What is expected →
In the entries below, find every line holding the string "agent" and collect it.

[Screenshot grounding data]
★ ★ ★ ★
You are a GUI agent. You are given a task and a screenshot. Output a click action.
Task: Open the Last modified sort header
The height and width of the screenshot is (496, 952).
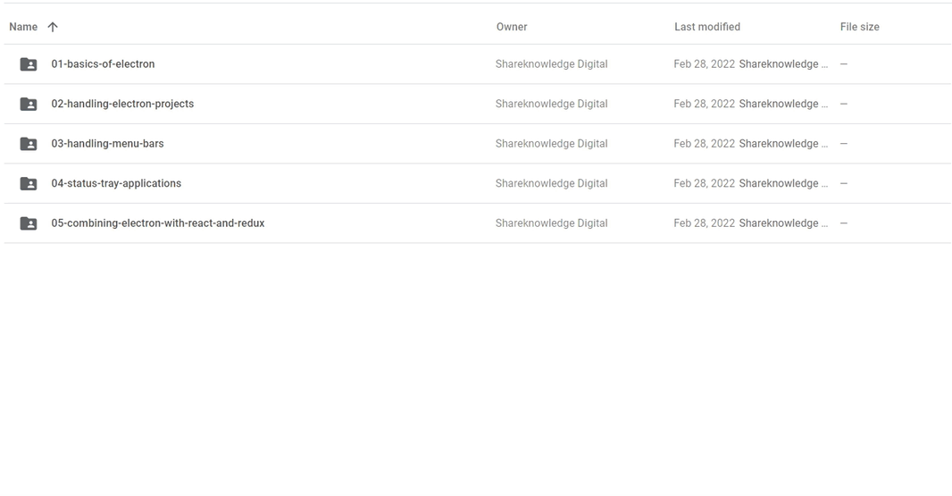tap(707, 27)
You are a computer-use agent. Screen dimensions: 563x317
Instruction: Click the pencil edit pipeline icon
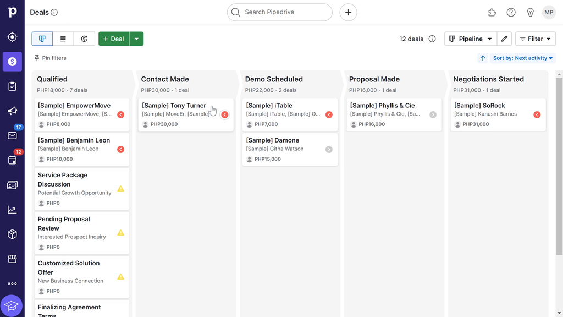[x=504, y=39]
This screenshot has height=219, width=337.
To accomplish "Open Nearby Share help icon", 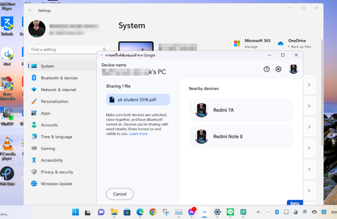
★ ★ ★ ★
Reply to the exercise →
You are a GUI agent. You are given a task and a screenshot. Output a click action.
You are a computer-use agent. Screen dimensions: 563x317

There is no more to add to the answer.